Personal details
- Born: 16 November 1944 Biruința, MSSR, USSR
- Died: 20 March 2021 (aged 76)
- Education: Shevchenko Transnistria State University A.Ioffe's Institute of Physics and Technology

= Anatoliy Blashku =

Transnistrian politician (1944–2021)

Anatoliy Ivanovich Blashku (Анатолий Иванович Блашку; 16 November 1944 – 20 March 2021) was a Transnistrian politician who served as the Minister of Industry of Transnistria from 2001 to 2007.

==Biography==
Blashku was born on 15 November 1944 in the village Biruința of Sîngerei District of MSSR.

===Education===
• 1965 graduated from Shevchenko Transnistria State University
• 1972 graduated the PhD studies at the Leningrad Ioffe Institute

===Career===
- January 1967 - November 1969, assistant at the Department of General Physics of the Tiraspol Pedagogical Institute.
- 1969 - 1973 – the Research Fellowt, then, the Junior Researcher at the Institute of Applied Physics of the Academy of Sciences of the MSSR.
- from October 1973, worked at the "Moldavizolit" Enterprise, started as the head of the central Enterprise laboratory and then, became the Director of the Enterprise.
- In 1986–1990, deputy at the Tiraspol City Council of People's Deputies.
- February 1997, appointed as the deputy chairman of the PMR government.
- From September 2000 to January 2007 - Minister of Industry of Transnistria.
- 2007 - 2011, the assistant of the President of the PMR in industry.

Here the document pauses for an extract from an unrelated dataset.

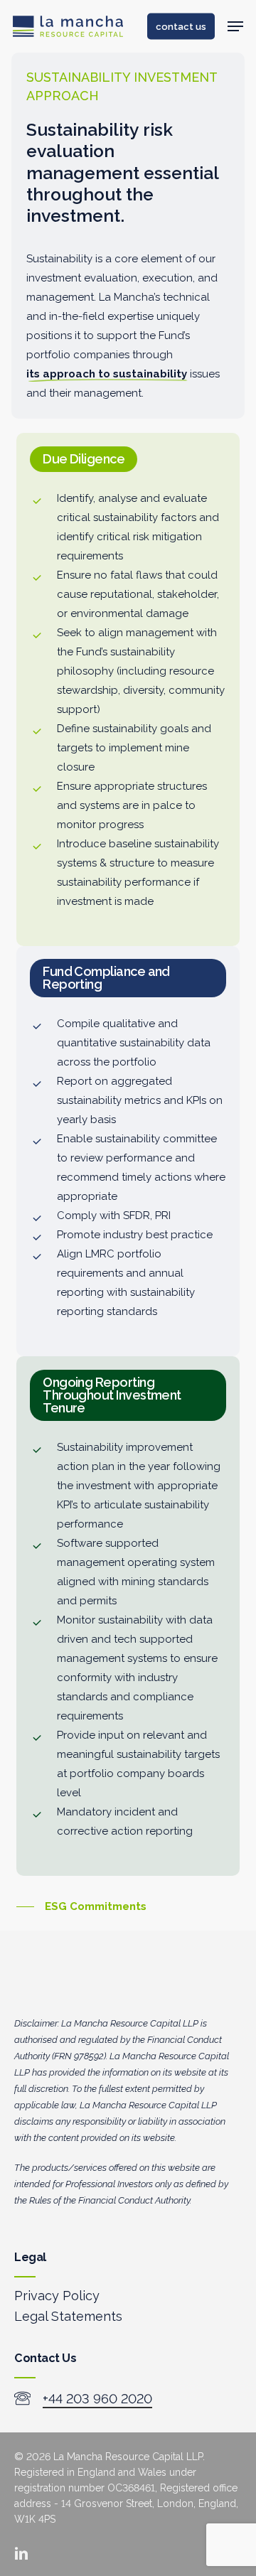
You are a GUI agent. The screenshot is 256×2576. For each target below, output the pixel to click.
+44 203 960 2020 (97, 2398)
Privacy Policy (57, 2295)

The author of 35 works in the field of physics, the owner of 25 copyright certificates.

===Awards and prizes ===
Awards
- Order of Labor Glory
- Order of Honor
- Medal "For Labor Valor"
- Diploma of the President of the Pridnestrovian Moldavian Republic

Prizes
- The prizewinner of the State Prize in Science and Technology of the MSSR.
- Twice prizewinner of the State Prize of the USSR Council of Ministers.

He died on 20 March 2021, in Tiraspol.

==Family==
Blashku was married and had two daughters.